▶ [Exercise]
Could you copy out, word for word, the rows from the line with "Given: Open the help question mark icon" through the line with "Looking at the", leaving out the pictures?

-- begin Extracted records --

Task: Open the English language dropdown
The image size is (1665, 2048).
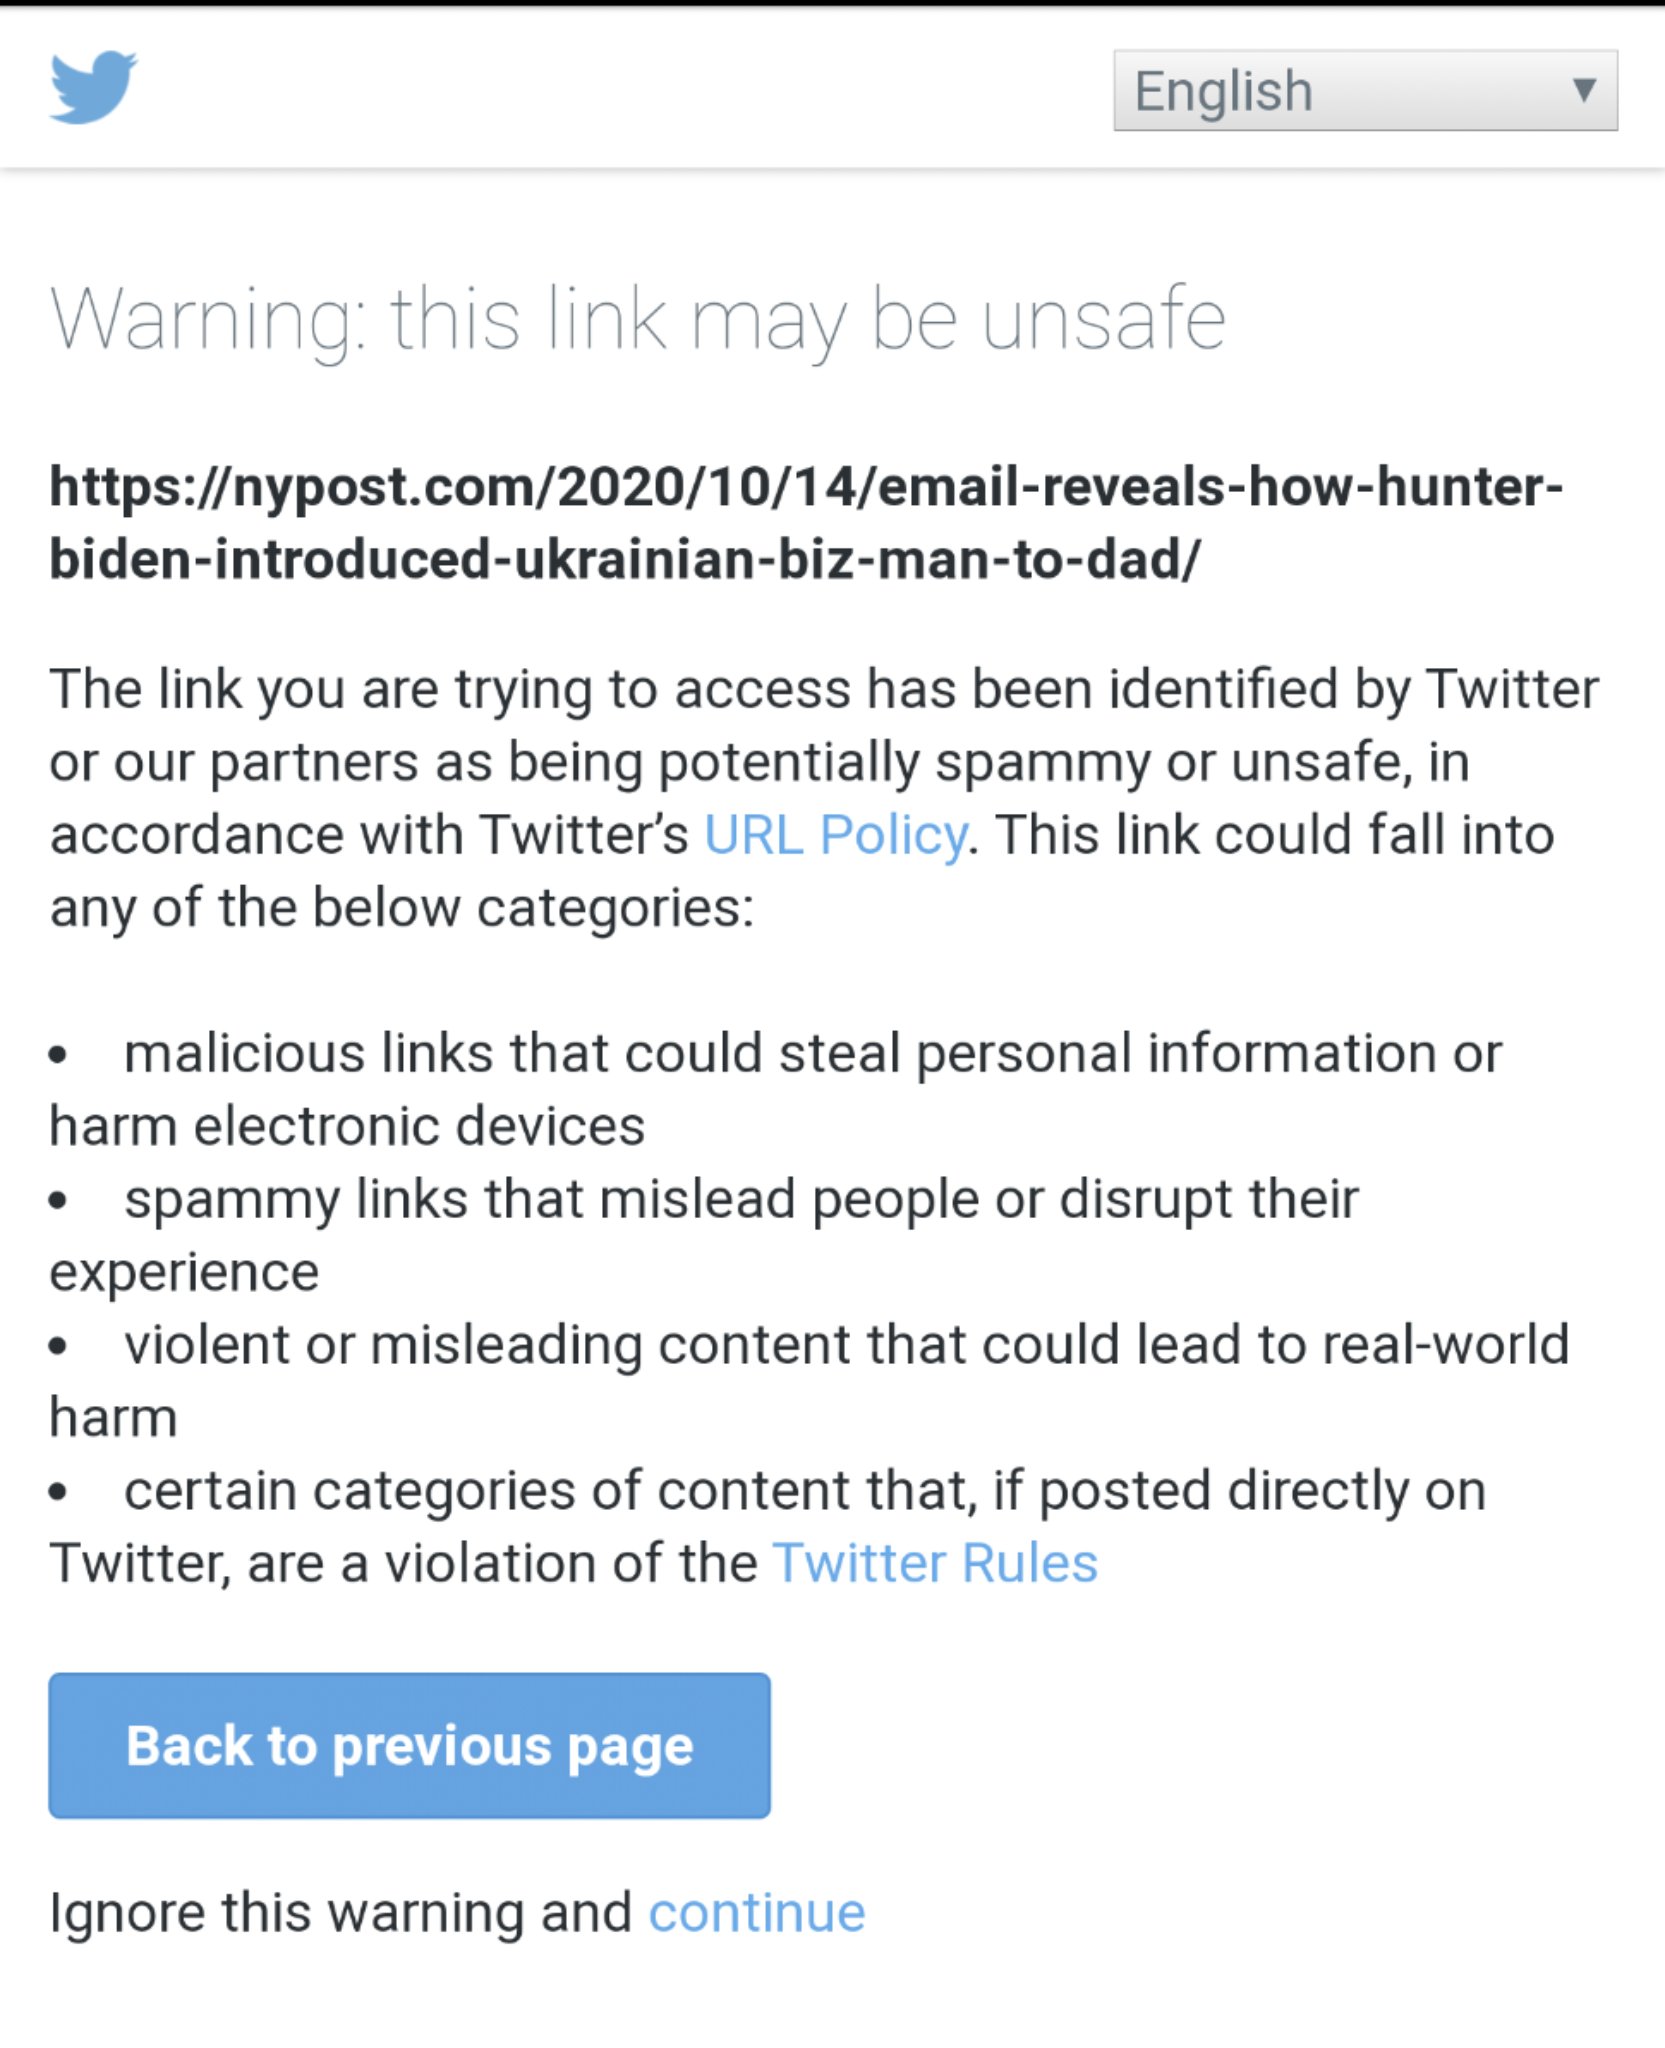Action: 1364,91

-- end Extracted records --
-- begin Extracted records --

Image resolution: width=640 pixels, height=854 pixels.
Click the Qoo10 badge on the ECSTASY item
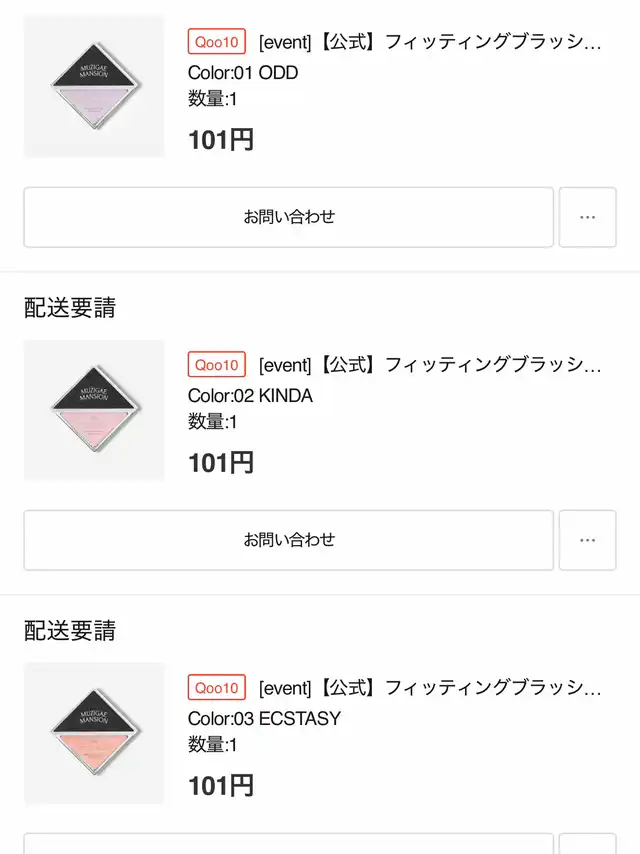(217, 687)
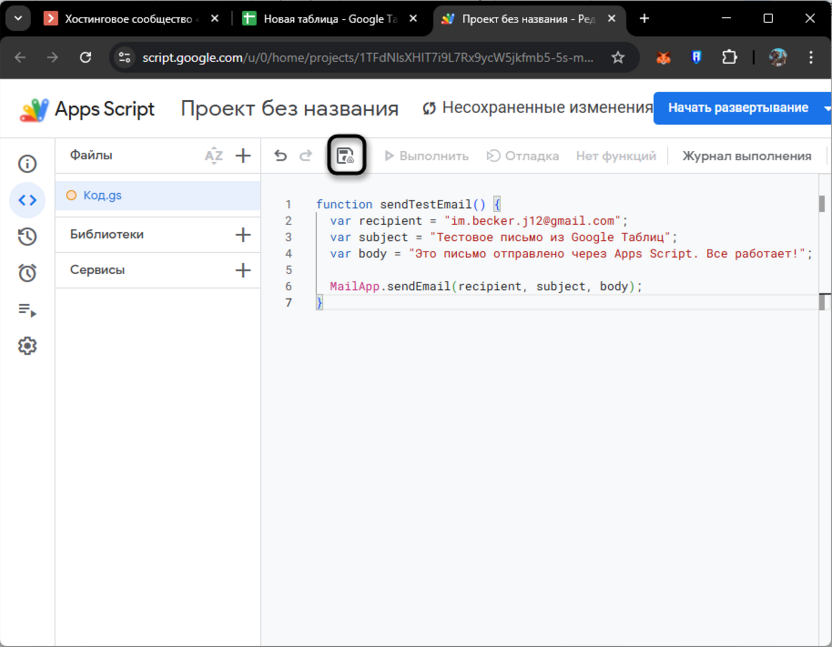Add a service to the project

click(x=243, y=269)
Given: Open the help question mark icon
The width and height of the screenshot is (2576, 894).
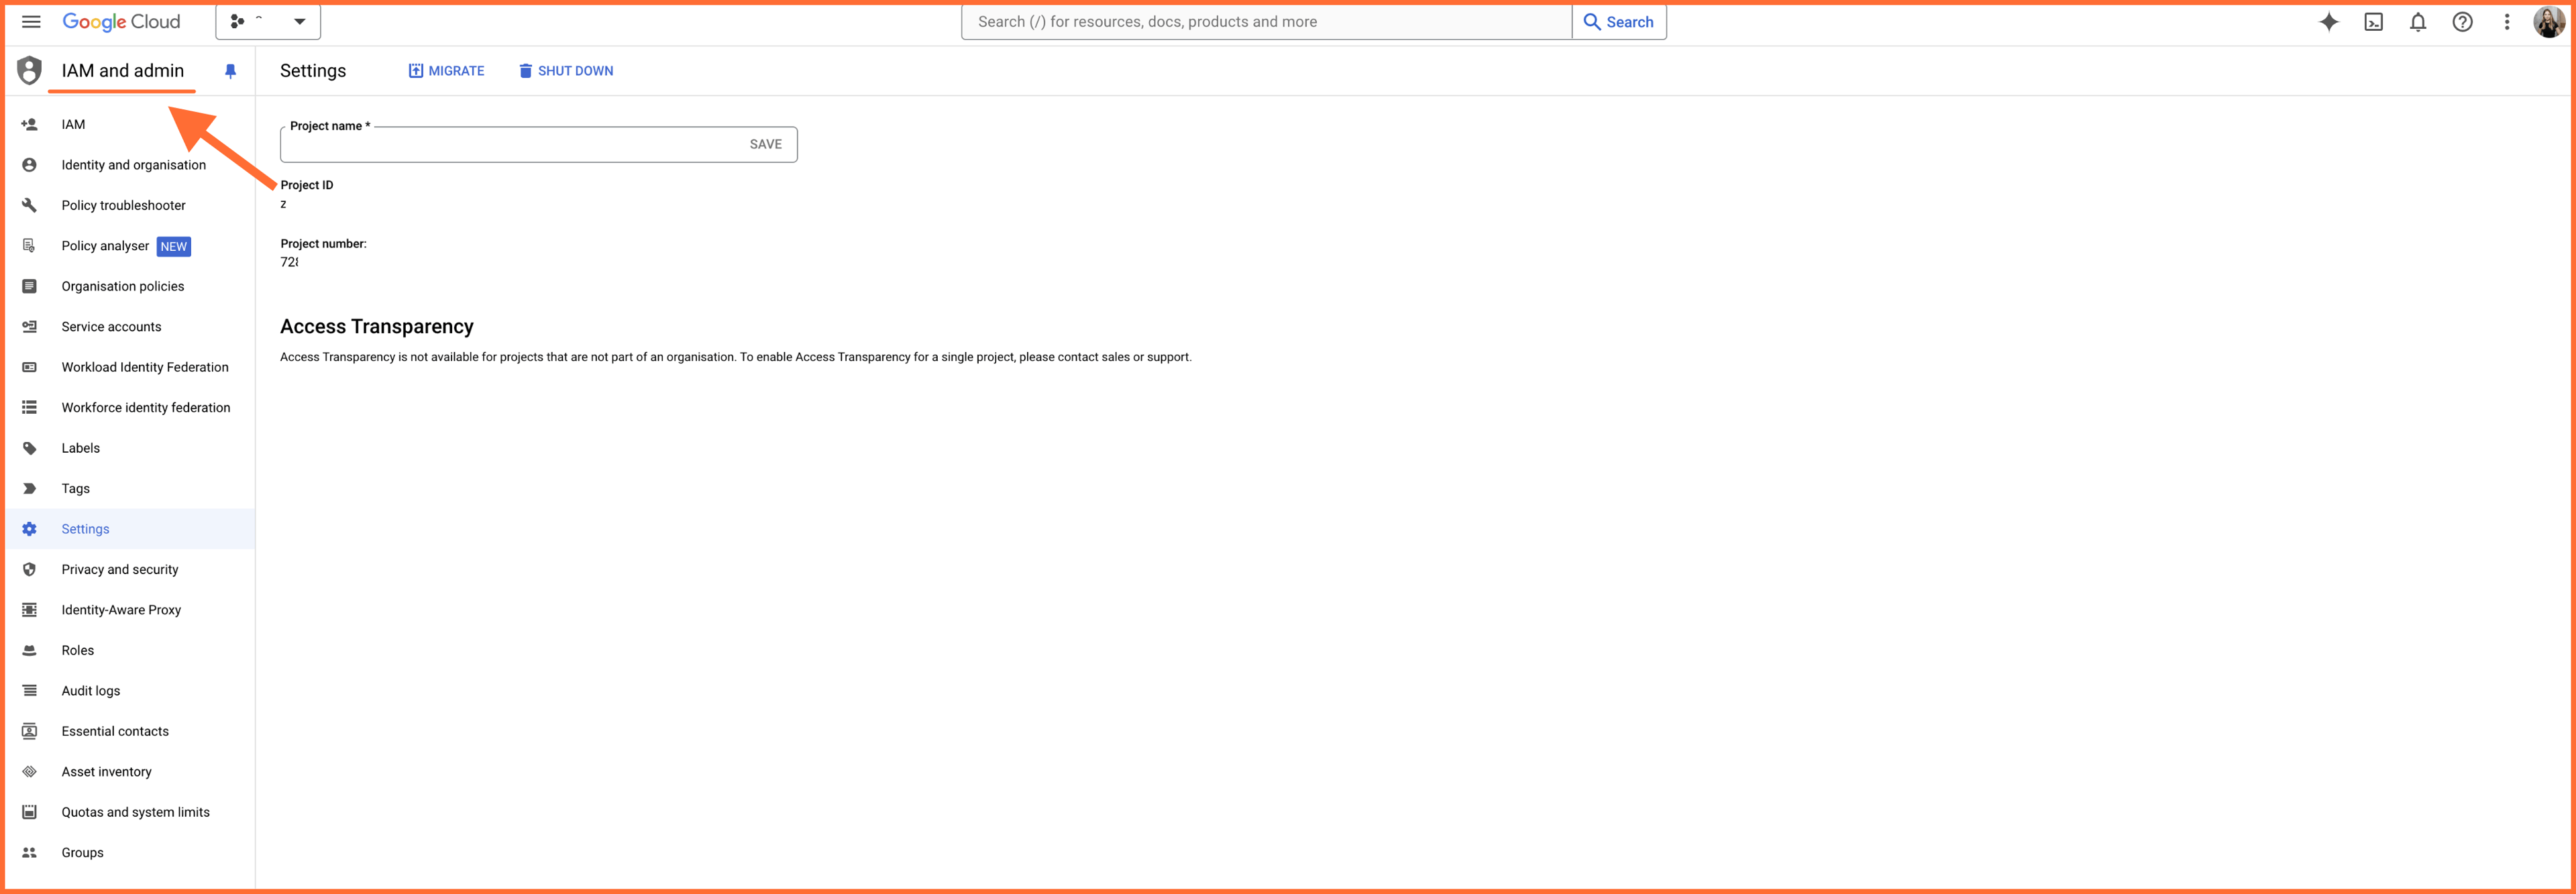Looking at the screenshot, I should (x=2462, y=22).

-- end Extracted records --
-- begin Extracted records --

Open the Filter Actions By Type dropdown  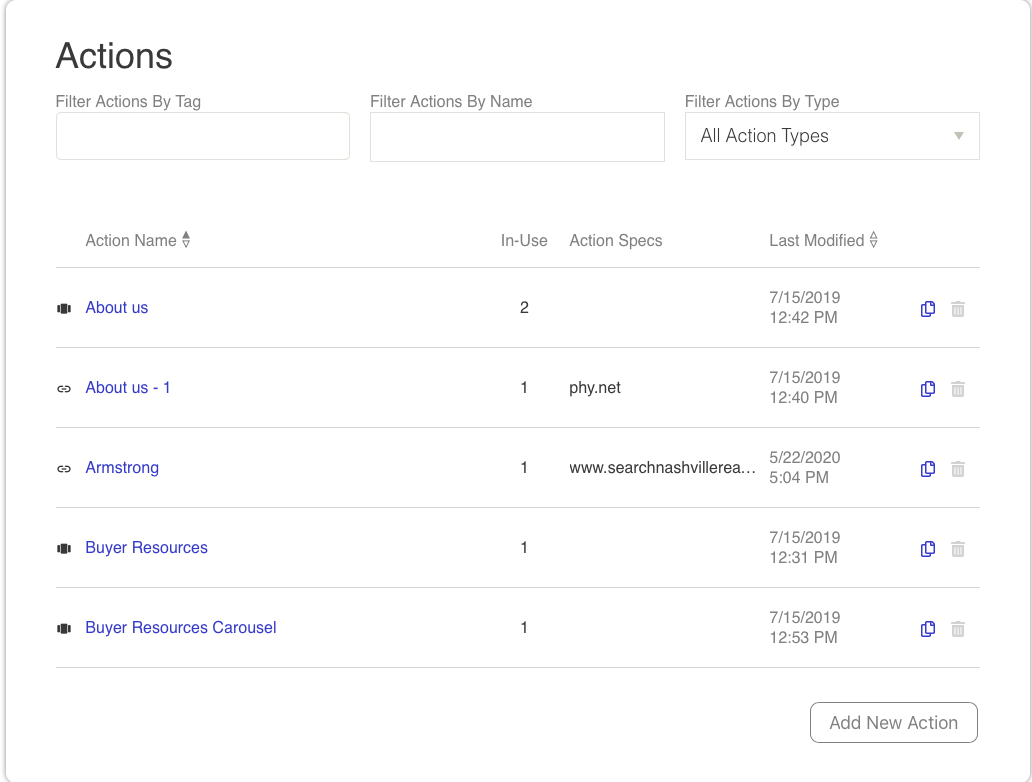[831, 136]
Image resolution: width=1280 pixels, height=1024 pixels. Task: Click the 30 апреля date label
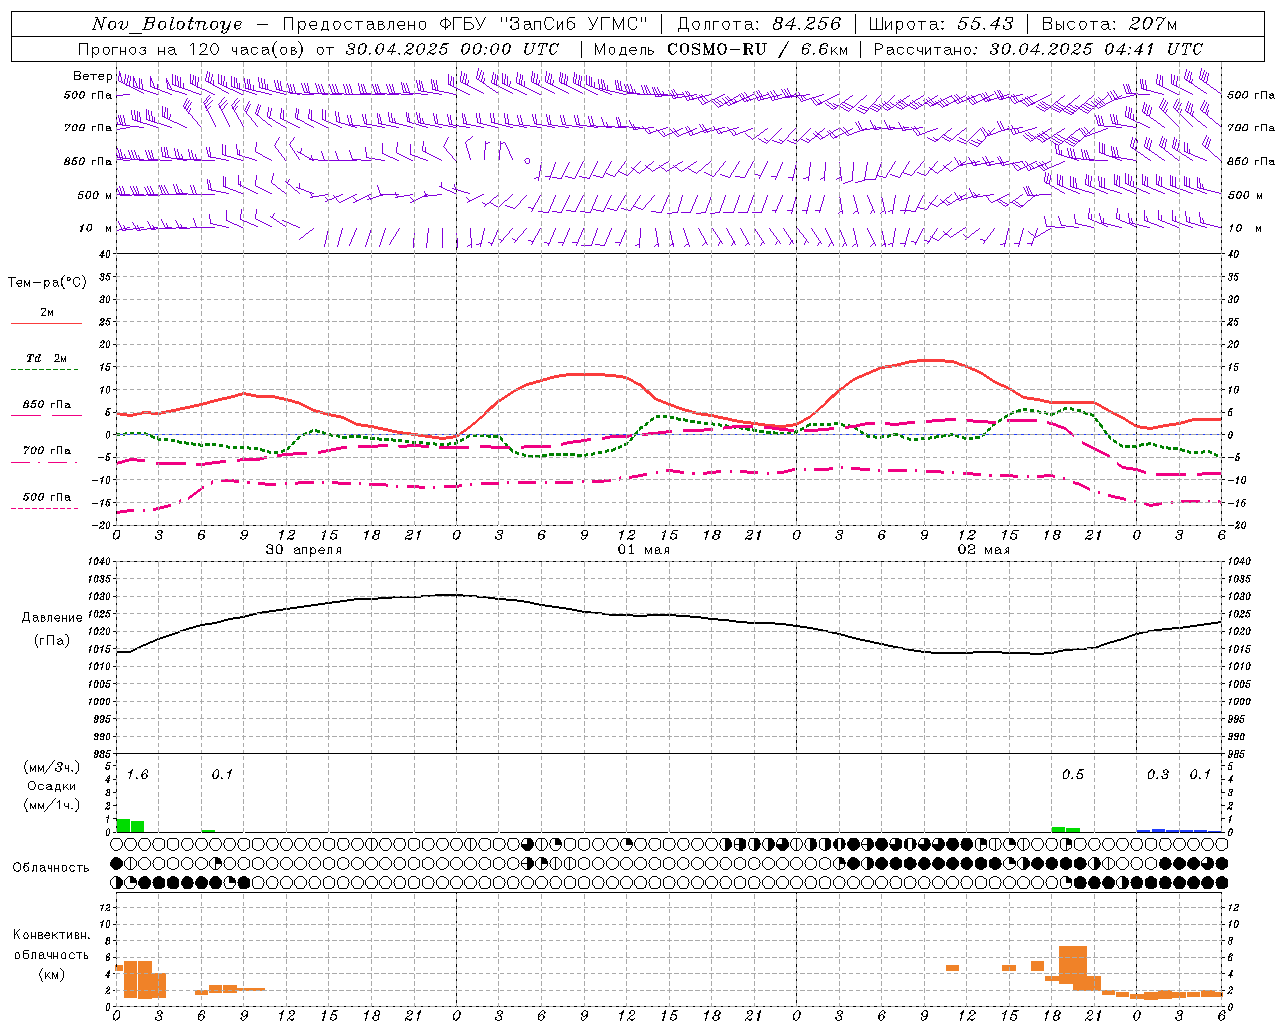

-- end Extracted records --

▶ [Written response]
Given: Open the help question mark icon
The width and height of the screenshot is (2576, 894).
Looking at the screenshot, I should (x=2462, y=22).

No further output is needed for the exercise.